De même, alors que le Premier ministre se félicite d’avoir bientôt vacciné 20 millions de Français, Olivier Guérin, membre du Conseil scientifique, affirme pour sa part que l’immunité collective ne sera atteinte qu’avec «75% à 80% de la population totale vaccinée ou immunisée.» Un taux qui est loin d’être atteint et qui sera même un pari très difficile à gagner, a-t-il affirmé sur RTL le 10 mai.
Arnaud Fontanet, épidémiologiste et également membre du Conseil scientifique, considère quant à lui que «l’on pourra vraiment profiter de l’été quand on aura passé les 50% de vaccinés», avançant qu’Israël ou l’Angleterre «ont ouvert, alors qu’ils avaient 40 ou 50% de la population vaccinée.» En France, nous n’en sommes qu’à 25%.
La route est donc encore longue et le pays n’est absolument pas à l’abri d’un rebond, à l’heure où l’Assemblée nationale vient de voter un projet de loi instaurant un régime transitoire de sortie de l’état d’urgence, notamment via la création d’un «pass sanitaire».
«Le Premier ministre indien avait déclaré en mars avoir vaincu la pandémie, Trump avait aussi affirmé que le virus ne reviendrait pas une fois l’hiver passé, Bolsonaro, pareil. Et la plupart des pays européens n’avaient pas anticipé la seconde vague à l’automne. Personne ne sait donc comment tout cela va évoluer», rappelle à ce titre Antoine Flahault.
Si la circulation du virus baissait au point de passer sous le cap des 5.000 cas par jour, la donne serait bien différente de celle que nous vivons actuellement, avec un plateau restant élevé et stagnant entre 12.000 et 15.000 cas par jour, justifie-t-il.
Une descente en deçà des 5.000 cas quotidiens était d’ailleurs déjà la condition fixée en novembre par le gouvernement pour sortir de la deuxième vague au 1er décembre. Or ce cap n’a jamais été atteint. Et plus de cinq mois après, bien que la courbe soit une nouvelle fois favorable –elle l’était également en novembre– il est, là encore, impossible de dire si ce chiffre pourra être atteint d’ici la fin de l’été, insiste Antoine Flahault.
Pour cause, en novembre, c’est le variant britannique qui tirait le R (taux de reproduction du virus) vers le haut et rallongeait la durée de l’épidémie. Cette fois, qu’en sera-t-il?

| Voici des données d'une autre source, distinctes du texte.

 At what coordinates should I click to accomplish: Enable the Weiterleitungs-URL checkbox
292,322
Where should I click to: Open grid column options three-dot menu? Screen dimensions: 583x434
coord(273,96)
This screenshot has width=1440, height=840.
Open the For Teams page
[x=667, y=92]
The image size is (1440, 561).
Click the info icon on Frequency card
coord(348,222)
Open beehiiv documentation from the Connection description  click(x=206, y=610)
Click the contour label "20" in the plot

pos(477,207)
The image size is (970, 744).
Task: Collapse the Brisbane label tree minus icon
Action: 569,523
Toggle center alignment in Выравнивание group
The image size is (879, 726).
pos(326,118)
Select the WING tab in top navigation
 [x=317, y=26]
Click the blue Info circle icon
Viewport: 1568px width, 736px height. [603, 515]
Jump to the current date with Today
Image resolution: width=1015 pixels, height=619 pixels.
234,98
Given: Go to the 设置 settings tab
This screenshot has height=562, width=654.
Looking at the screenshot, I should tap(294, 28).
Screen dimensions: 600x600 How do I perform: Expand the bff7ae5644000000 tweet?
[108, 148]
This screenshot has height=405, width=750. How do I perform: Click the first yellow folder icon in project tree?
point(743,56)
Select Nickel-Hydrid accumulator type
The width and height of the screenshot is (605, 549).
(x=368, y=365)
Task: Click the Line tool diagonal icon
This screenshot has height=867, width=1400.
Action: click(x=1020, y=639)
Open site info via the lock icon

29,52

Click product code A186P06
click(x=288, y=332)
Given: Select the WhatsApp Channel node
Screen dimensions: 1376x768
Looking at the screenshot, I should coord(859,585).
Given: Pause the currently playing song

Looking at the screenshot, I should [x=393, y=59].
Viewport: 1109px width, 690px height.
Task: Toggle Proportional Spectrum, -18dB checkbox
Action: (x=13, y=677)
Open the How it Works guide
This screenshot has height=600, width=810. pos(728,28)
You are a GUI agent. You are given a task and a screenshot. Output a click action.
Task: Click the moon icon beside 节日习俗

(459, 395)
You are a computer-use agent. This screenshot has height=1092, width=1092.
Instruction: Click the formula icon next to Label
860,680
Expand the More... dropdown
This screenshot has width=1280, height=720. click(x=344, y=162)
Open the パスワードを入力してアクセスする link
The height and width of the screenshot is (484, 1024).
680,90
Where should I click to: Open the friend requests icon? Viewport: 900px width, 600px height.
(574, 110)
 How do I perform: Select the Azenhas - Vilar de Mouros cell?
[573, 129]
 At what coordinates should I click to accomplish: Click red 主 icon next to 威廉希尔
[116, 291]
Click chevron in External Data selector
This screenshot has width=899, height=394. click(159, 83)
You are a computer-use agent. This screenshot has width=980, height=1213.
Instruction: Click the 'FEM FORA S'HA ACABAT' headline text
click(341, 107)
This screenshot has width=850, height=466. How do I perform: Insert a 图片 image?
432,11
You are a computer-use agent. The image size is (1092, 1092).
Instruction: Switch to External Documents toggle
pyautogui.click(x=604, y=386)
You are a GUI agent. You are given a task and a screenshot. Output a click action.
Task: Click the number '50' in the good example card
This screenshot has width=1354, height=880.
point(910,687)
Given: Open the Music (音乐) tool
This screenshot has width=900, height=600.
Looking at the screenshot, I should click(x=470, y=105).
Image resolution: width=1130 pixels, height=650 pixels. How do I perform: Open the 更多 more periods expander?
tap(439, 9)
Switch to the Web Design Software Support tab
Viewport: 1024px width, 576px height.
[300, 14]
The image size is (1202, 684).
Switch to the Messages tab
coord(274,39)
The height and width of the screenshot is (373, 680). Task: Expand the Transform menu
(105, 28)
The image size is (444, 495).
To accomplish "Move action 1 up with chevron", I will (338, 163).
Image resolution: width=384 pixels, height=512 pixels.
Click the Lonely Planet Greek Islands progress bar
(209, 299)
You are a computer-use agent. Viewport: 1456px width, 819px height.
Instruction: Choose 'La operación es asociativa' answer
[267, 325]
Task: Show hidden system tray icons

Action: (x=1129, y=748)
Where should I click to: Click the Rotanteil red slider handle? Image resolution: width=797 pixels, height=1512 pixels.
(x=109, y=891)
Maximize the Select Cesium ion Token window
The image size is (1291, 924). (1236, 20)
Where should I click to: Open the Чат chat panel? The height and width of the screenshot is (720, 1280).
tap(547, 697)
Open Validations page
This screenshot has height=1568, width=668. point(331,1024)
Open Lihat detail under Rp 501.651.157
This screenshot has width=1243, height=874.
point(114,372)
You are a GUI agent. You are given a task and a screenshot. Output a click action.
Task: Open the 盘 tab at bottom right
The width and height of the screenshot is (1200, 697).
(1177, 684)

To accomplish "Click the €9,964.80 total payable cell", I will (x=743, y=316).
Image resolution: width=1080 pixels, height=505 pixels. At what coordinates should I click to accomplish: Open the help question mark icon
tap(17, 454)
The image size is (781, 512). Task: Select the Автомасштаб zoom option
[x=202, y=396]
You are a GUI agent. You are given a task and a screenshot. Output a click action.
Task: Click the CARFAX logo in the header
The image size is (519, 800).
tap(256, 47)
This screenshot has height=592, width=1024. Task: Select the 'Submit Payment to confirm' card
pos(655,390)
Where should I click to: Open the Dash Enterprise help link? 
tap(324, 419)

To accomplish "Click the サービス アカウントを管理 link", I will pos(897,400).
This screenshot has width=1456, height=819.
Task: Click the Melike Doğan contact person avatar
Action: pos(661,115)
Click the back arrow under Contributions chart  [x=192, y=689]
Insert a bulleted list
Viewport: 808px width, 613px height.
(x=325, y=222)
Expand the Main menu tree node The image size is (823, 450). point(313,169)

«Au Danemark, en Norvège, en Finlande, pays qui vont très bien et sont en décrue, une remontée commence à s’observer. Ce rebond va-t-il perdurer? Va-t-il s’étendre à l’Ouest et en Europe du Sud? Rien n’est sûr, mais c’est préoccupant. Impossible donc de savoir ce qui adviendra dans deux semaines», conclut le professeur à la faculté de médecine de Genève.